INPUT DATA START
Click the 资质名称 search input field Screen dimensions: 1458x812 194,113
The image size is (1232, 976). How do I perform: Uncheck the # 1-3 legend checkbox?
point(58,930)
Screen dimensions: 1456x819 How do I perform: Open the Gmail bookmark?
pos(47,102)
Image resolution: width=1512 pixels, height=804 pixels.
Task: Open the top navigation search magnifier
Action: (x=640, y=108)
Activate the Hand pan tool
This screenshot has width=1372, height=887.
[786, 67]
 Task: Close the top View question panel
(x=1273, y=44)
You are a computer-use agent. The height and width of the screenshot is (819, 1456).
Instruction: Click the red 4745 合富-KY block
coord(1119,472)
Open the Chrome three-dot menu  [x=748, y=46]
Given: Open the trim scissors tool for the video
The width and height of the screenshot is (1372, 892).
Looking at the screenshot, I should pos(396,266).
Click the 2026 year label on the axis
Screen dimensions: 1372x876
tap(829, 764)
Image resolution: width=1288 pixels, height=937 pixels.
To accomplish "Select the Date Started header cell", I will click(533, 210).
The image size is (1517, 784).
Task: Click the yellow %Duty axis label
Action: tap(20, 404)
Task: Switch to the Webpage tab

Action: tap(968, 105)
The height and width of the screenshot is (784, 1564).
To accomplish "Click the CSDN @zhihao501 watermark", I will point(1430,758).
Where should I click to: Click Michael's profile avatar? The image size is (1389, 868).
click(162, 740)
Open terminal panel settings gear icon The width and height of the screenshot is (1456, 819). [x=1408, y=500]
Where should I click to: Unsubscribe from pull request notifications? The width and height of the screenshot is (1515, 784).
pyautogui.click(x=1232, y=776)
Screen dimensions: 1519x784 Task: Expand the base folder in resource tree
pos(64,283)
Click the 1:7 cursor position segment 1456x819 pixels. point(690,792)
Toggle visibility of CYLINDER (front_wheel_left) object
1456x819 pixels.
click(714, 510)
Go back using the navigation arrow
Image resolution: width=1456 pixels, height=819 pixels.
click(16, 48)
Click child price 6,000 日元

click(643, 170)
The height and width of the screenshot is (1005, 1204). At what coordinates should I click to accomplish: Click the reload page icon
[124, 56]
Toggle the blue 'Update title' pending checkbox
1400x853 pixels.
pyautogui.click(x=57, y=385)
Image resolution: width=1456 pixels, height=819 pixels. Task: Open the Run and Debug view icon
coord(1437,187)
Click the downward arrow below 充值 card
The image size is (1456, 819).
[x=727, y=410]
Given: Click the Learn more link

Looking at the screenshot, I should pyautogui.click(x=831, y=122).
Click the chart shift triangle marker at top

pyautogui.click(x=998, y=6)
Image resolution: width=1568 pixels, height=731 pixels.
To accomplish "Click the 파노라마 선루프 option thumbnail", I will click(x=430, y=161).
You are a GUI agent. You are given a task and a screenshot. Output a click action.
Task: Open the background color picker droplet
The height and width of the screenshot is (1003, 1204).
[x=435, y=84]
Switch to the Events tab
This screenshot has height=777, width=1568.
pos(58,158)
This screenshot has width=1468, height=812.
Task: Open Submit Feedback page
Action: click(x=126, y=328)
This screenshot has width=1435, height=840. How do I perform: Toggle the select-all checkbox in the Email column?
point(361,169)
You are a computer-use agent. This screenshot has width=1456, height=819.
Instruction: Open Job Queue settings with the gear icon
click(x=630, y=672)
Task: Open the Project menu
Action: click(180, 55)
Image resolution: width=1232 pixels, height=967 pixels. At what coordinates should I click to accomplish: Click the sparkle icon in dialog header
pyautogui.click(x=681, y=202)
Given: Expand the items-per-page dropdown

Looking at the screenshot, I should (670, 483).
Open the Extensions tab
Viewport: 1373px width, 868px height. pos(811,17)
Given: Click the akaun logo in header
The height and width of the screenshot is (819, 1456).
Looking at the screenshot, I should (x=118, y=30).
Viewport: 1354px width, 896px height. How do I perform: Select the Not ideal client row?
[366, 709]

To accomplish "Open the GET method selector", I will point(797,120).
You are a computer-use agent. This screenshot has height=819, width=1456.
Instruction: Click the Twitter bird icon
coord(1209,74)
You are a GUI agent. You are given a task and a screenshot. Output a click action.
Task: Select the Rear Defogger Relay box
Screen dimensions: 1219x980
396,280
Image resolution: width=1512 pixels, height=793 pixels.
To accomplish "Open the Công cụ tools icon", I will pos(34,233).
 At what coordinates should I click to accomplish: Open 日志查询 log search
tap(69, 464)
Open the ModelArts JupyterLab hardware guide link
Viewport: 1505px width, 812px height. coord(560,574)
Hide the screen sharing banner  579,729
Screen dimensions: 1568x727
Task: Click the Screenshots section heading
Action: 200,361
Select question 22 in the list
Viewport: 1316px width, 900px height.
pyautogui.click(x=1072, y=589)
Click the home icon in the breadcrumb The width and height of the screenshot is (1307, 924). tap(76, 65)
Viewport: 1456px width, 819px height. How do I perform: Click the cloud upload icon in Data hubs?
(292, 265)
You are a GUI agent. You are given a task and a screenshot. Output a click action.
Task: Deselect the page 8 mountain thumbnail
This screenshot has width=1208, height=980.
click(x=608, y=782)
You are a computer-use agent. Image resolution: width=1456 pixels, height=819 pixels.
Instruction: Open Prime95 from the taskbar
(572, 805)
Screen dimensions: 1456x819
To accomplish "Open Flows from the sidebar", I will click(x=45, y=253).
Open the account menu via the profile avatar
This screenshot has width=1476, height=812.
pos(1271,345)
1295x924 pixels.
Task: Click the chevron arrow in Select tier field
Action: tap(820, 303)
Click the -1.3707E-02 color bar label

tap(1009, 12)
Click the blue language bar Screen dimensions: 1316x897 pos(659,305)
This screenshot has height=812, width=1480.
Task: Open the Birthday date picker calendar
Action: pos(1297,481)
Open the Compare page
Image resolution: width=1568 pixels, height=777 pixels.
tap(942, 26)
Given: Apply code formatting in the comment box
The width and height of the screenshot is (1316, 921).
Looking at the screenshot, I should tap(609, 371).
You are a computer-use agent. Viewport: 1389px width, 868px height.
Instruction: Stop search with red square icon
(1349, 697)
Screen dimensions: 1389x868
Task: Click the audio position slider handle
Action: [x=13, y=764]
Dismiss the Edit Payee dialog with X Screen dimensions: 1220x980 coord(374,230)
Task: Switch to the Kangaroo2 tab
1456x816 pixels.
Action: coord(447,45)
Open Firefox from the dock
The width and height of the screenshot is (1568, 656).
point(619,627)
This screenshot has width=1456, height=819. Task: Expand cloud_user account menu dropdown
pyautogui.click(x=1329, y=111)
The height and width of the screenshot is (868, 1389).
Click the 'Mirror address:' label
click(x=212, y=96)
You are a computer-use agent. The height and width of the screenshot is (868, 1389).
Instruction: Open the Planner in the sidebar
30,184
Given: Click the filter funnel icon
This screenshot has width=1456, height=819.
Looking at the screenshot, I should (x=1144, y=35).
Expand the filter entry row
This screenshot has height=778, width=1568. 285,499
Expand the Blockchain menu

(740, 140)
INPUT DATA END
Report every line of the records that contains the word "agent".

You are a computer-use agent. The height and width of the screenshot is (819, 1456).
You are a GUI agent. You are given a task and a screenshot. Output a click action.
You are a computer-use agent. This screenshot has width=1456, height=819.
You are a computer-use agent. This screenshot has height=819, width=1456.
You are a GUI agent. You are given a task and a screenshot. Output a click action.
You are a GUI agent. You are given a task and a screenshot. Output a click action.
You are a computer-use agent. Image resolution: width=1456 pixels, height=819 pixels.
You are a computer-use agent. Viewport: 1389px width, 868px height.
You are a computer-use agent. The height and width of the screenshot is (868, 1389).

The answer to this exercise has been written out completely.